**Directions**. Copy every record exactly.

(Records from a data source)
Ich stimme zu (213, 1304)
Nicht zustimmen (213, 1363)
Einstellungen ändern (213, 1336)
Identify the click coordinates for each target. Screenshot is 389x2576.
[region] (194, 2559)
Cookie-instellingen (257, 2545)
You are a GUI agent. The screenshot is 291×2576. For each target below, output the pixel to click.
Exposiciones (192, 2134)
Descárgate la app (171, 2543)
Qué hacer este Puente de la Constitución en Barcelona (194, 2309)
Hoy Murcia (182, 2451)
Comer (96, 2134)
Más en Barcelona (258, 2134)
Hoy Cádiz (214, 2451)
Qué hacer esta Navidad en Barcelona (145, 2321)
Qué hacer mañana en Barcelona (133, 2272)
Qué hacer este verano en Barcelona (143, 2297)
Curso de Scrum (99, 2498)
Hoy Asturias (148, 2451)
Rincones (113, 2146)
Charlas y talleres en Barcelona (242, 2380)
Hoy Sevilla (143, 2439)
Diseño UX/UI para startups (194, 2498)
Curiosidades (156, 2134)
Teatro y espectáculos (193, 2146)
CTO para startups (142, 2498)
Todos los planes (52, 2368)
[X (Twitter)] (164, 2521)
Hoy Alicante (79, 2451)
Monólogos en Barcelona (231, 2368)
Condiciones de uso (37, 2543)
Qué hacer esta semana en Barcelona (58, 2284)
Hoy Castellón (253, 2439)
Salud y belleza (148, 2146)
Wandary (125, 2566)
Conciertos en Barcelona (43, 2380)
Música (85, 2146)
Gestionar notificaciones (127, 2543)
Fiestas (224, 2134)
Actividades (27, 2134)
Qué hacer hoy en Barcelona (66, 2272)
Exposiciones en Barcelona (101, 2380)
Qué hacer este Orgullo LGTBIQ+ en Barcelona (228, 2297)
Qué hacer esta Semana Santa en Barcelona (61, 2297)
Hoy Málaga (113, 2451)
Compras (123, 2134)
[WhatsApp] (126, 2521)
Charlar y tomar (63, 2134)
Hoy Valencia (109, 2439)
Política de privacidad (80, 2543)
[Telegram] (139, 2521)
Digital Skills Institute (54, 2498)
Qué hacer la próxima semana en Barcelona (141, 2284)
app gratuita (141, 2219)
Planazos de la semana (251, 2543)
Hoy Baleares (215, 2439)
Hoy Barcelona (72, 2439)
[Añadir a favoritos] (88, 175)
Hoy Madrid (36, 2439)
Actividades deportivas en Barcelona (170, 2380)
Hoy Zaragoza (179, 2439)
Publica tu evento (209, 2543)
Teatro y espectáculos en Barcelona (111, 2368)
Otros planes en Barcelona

**Exercise answer**.
Ich stimme zu (213, 1304)
Nicht zustimmen (213, 1363)
Einstellungen ändern (213, 1336)
Identify the click coordinates for each target. Screenshot is 389x2576.
[region] (194, 2559)
Cookie-instellingen (257, 2545)
You are a GUI agent. The screenshot is 291×2576. For each target below, output the pixel to click.
Exposiciones (192, 2134)
Descárgate la app (171, 2543)
Qué hacer este Puente de la Constitución en Barcelona (194, 2309)
Hoy Murcia (182, 2451)
Comer (96, 2134)
Más en Barcelona (258, 2134)
Hoy Cádiz (214, 2451)
Qué hacer esta Navidad en Barcelona (145, 2321)
Qué hacer mañana en Barcelona (133, 2272)
Qué hacer este verano en Barcelona (143, 2297)
Curso de Scrum (99, 2498)
Hoy Asturias (148, 2451)
Rincones (113, 2146)
Charlas y talleres en Barcelona (242, 2380)
Hoy Sevilla (143, 2439)
Diseño UX/UI para startups (194, 2498)
Curiosidades (156, 2134)
Teatro y espectáculos (193, 2146)
CTO para startups (142, 2498)
Todos los planes (52, 2368)
[X (Twitter)] (164, 2521)
Hoy Alicante (79, 2451)
Monólogos en Barcelona (231, 2368)
Condiciones de uso (37, 2543)
Qué hacer esta semana en Barcelona (58, 2284)
Hoy Castellón (253, 2439)
Salud y belleza (148, 2146)
Wandary (125, 2566)
Conciertos en Barcelona (43, 2380)
Música (85, 2146)
Gestionar notificaciones (127, 2543)
Fiestas (224, 2134)
Actividades (27, 2134)
Qué hacer hoy en Barcelona (66, 2272)
Exposiciones en Barcelona (101, 2380)
Qué hacer este Orgullo LGTBIQ+ en Barcelona (228, 2297)
Qué hacer esta Semana Santa en Barcelona (61, 2297)
Hoy Málaga (113, 2451)
Compras (123, 2134)
[WhatsApp] (126, 2521)
Charlar y tomar (63, 2134)
Hoy Valencia (109, 2439)
Política de privacidad (80, 2543)
[Telegram] (139, 2521)
Digital Skills Institute (54, 2498)
Qué hacer la próxima semana en Barcelona (141, 2284)
app gratuita (141, 2219)
Planazos de la semana (251, 2543)
Hoy Baleares (215, 2439)
Hoy Barcelona (72, 2439)
[Añadir a favoritos] (88, 175)
Hoy Madrid (36, 2439)
Actividades deportivas en Barcelona (170, 2380)
Hoy Zaragoza (179, 2439)
Publica tu evento (209, 2543)
Teatro y espectáculos en Barcelona (111, 2368)
Otros planes en Barcelona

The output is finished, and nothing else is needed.